Crain — whose firm also represents pro bowlers Jordy Nelson, Derrick Johnson and Andy Dalton, along with former Jayhawks Kerry Meier and Bradley McDougald, as well as dozens of others — said he had been in contact with several coaches and scouts about Heeney throughout the day Sunday but had not heard final feedback from them after Heeney’s eye-opening performance. That, Crain said, would come in the next few days.
As he waited to board his plane for Florida, where he will stay until returning Wednesday to Kansas, Heeney remained numb to most of what had happened on the field Sunday.

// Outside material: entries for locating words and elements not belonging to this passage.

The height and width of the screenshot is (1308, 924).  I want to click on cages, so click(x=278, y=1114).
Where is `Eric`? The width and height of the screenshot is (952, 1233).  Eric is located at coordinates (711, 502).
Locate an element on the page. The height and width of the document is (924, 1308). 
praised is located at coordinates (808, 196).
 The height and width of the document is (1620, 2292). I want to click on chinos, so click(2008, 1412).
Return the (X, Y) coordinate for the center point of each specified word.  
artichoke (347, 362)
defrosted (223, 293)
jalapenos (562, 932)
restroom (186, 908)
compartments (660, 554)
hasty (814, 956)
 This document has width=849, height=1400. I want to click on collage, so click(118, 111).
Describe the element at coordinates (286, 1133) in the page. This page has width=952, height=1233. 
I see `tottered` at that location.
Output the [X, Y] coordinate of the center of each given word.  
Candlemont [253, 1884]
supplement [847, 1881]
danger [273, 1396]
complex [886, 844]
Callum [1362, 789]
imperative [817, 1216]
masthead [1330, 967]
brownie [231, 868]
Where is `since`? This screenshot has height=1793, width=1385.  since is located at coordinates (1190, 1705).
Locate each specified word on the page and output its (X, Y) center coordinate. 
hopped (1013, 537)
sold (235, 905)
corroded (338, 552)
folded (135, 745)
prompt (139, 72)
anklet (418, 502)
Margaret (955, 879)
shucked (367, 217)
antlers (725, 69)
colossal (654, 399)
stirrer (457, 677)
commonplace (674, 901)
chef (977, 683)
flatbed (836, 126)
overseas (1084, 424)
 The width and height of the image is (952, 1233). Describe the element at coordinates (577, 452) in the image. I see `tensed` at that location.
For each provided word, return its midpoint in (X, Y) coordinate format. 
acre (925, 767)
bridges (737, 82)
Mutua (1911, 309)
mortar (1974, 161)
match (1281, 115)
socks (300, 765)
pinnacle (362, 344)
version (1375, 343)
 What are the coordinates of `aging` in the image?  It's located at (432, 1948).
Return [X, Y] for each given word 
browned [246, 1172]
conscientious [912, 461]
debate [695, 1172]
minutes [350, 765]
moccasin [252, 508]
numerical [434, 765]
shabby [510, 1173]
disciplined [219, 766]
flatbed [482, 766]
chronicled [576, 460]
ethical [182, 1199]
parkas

“Hopefully today just showed everyone what I’m capable of and validated me as a football player,” said Heeney, who gave a shout-out to the coaches and players he trained with at EXOS performance training center in Gulf Breeze, Florida. “The main thing for me is, I just want to get drafted, man.”
Former KU cornerback JaCorey Shepherd will be on the field today in Indy, going through the same tests and drills that Heeney and the linebackers went through Sunday.
Like Heeney, Shepherd has spent the past several weeks hoping to fine-tune his 40 time, but there’s a chance the tweaked hamstring that kept him out of the Senior Bowl could keep Shepherd from running at the combine.